HomeFreeBSD

OpenZFS 8909 - 8585 can cause a use-after-free kernel panic

Description

OpenZFS 8909 - 8585 can cause a use-after-free kernel panic

Authored by: Prakash Surya <prakash.surya@delphix.com>
Reviewed by: John Kennedy <jwk404@gmail.com>
Reviewed by: Matthew Ahrens <mahrens@delphix.com>
Reviewed by: George Wilson <george.wilson@delphix.com>
Reviewed by: Brad Lewis <brad.lewis@delphix.com>
Reviewed by: Igor Kozhukhov <igor@dilos.org>
Reviewed by: Brian Behlendorf <behlendorf1@llnl.gov>
Approved by: Robert Mustacchi <rm@joyent.com>
Ported-by: Prakash Surya <prakash.surya@delphix.com>

PROBLEM

There's a race condition that exists if zil_free_lwb races with either
zil_commit_waiter_timeout and/or zil_lwb_flush_vdevs_done.

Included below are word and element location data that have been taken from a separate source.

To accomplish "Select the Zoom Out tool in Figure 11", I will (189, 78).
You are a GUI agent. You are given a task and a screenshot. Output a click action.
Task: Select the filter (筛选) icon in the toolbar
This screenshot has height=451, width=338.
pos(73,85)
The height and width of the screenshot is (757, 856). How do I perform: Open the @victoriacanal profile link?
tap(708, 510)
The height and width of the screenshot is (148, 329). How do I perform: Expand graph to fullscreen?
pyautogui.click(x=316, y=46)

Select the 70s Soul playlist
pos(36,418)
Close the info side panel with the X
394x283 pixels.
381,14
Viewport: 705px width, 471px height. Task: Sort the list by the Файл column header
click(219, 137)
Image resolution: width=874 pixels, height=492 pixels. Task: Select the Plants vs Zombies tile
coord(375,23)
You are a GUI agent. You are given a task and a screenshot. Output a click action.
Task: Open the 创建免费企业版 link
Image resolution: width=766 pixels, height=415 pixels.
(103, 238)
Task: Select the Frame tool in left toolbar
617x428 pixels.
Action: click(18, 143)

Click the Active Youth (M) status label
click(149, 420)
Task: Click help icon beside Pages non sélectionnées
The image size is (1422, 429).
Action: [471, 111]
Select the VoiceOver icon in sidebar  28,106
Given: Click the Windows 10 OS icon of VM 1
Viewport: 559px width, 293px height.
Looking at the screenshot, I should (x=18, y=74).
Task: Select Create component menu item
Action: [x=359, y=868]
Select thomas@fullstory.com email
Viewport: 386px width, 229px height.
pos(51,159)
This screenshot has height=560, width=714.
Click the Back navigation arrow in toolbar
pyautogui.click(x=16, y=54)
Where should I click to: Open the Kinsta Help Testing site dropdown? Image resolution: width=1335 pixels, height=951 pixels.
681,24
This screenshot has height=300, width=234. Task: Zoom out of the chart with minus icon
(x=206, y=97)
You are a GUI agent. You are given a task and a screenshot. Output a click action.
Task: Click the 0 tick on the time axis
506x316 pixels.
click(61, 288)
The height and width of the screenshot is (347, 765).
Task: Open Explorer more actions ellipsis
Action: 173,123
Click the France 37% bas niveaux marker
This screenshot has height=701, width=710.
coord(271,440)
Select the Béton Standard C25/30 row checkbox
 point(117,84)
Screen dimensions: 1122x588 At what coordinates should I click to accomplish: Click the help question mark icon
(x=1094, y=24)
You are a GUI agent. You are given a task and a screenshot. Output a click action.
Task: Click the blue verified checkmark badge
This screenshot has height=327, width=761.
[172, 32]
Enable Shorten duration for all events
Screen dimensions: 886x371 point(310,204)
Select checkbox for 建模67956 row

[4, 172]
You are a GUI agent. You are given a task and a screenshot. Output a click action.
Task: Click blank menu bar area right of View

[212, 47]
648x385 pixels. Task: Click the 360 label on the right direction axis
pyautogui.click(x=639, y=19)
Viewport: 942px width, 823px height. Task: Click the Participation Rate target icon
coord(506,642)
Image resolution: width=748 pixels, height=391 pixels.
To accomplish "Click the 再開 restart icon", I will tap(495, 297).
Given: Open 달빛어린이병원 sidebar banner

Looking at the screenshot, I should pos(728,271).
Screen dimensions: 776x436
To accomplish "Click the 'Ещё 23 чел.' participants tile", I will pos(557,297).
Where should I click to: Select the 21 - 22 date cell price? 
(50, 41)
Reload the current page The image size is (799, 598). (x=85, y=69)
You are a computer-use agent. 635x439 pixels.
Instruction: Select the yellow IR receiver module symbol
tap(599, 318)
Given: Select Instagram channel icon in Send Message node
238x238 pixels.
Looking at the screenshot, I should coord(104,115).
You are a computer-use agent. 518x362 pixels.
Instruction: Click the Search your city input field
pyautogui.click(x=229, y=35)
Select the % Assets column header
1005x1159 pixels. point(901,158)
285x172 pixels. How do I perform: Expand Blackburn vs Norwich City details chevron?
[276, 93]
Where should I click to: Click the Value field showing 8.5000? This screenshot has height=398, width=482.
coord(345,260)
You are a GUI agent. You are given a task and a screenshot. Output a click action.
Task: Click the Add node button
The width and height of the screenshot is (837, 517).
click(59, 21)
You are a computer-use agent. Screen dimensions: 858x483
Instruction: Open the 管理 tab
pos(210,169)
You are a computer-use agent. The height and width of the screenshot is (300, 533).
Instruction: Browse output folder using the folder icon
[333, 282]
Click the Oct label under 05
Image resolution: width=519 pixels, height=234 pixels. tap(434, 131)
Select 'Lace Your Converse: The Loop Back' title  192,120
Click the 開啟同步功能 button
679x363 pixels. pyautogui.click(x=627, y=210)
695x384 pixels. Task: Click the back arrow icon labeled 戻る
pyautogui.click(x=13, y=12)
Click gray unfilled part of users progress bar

Here's an example panic due to this bug:

> ::status
debugging crash dump vmcore.0 (64-bit) from ip-10-110-205-40
operating system: 5.11 dlpx-5.2.2.0_2017-12-04-17-28-32b6ba51fb (i86pc)
image uuid: 4af0edfb-e58e-6ed8-cafc-d3e9167c7513
panic message:
BAD TRAP: type=e (#pf Page fault) rp=ffffff0010555970 addr=60 occurred in module "zfs" due to a NULL pointer dereference
dump content: kernel pages only

> $c
zio_shrink+0x12()
zil_lwb_write_issue+0x30d(ffffff03dcd15cc0, ffffff03e0730e20)
zil_commit_waiter_timeout+0xa2(ffffff03dcd15cc0, ffffff03d97ffcf8)
zil_commit_waiter+0xf3(ffffff03dcd15cc0, ffffff03d97ffcf8)
zil_commit+0x80(ffffff03dcd15cc0, 9a9)
zfs_write+0xc34(ffffff03dc38b140, ffffff0010555e60, 40, ffffff03e00fb758, 0)
fop_write+0x5b(ffffff03dc38b140, ffffff0010555e60, 40, ffffff03e00fb758, 0)
write+0x250(42, fffffd7ff4832000, 2000)
sys_syscall+0x177()

If there's an outstanding lwb that's in zil_commit_waiter_timeout
waiting to timeout, waiting on it's waiter's CV, we must be sure not to
call zil_free_lwb. If we end up calling zil_free_lwb, then that LWB
may be freed and can result in a use-after-free situation where the
stale lwb pointer stored in the zil_commit_waiter_t structure of the
thread waiting on the waiter's CV is used.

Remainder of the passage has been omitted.